[SUPPLIED RECORDS — start]

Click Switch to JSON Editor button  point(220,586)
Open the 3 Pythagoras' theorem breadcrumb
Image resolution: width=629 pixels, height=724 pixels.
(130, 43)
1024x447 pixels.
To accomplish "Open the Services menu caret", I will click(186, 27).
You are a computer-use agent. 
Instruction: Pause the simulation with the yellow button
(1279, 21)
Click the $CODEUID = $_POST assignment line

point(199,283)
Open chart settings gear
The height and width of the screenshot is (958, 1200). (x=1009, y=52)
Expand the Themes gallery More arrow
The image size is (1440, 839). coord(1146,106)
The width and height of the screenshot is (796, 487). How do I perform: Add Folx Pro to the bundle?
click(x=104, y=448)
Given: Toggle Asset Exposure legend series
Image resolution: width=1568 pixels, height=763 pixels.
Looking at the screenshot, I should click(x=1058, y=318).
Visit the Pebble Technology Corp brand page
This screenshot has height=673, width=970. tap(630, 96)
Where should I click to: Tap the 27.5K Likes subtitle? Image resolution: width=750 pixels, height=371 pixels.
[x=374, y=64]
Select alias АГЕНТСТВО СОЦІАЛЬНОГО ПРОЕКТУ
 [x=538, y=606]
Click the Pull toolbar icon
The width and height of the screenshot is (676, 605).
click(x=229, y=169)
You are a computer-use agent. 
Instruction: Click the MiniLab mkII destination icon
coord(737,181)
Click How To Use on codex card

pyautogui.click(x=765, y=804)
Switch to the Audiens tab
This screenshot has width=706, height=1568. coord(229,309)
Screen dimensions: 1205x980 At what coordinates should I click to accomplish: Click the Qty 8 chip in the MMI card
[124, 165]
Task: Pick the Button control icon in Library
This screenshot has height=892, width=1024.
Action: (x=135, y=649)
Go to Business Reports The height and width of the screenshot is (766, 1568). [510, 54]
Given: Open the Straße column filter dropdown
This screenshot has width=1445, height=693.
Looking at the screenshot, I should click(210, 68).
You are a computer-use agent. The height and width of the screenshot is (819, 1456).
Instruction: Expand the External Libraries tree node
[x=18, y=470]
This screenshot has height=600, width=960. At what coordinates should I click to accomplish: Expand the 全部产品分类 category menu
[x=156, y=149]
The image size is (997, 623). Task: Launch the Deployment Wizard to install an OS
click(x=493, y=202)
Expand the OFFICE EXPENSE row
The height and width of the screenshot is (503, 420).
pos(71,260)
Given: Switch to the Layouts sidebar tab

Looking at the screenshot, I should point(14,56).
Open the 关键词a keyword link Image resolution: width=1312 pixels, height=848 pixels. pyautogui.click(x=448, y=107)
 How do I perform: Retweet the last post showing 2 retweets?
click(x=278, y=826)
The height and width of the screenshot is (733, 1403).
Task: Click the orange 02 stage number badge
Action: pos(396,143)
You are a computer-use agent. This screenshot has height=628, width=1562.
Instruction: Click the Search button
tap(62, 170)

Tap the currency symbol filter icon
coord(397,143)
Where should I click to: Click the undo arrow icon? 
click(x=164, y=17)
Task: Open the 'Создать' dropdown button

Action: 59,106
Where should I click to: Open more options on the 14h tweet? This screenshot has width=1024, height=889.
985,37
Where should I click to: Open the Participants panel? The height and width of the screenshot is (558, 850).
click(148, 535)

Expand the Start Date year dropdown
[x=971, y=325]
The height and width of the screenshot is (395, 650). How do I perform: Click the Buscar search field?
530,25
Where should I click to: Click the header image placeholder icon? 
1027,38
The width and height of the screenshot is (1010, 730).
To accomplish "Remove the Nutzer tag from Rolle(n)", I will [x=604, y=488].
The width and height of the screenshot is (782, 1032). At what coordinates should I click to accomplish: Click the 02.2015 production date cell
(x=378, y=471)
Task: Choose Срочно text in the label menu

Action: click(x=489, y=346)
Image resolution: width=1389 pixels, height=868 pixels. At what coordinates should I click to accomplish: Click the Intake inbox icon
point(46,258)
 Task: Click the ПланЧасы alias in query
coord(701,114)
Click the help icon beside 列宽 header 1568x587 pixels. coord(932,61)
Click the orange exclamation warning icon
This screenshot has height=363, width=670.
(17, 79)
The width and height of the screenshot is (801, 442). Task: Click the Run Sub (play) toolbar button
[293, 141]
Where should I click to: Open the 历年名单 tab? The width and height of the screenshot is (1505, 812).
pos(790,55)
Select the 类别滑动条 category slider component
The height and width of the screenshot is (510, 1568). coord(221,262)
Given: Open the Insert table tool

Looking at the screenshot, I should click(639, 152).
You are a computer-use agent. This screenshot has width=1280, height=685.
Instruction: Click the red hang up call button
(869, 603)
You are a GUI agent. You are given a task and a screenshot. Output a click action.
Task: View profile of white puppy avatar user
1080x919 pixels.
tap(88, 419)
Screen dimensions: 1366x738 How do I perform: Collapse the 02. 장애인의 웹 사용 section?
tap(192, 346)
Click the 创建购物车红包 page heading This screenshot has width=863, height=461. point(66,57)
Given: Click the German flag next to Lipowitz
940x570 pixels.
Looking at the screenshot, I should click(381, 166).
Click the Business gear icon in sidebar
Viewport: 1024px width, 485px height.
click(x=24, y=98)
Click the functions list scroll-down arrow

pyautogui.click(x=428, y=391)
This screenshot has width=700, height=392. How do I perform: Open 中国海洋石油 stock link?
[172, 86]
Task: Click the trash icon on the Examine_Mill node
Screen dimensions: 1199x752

[SUPPLIED RECORDS — finish]

* [TASK BRIEF]: Each line above with the string "agent" should be reported in full.

* [RESPONSE]:
You are a computer-use agent. 
You are a computer-use agent. 
You are a computer-use agent. The height and width of the screenshot is (819, 1456).
You are a computer-use agent. This screenshot has height=628, width=1562.
You are a computer-use agent. This screenshot has width=1280, height=685.
You are a GUI agent. You are given a task and a screenshot. Output a click action.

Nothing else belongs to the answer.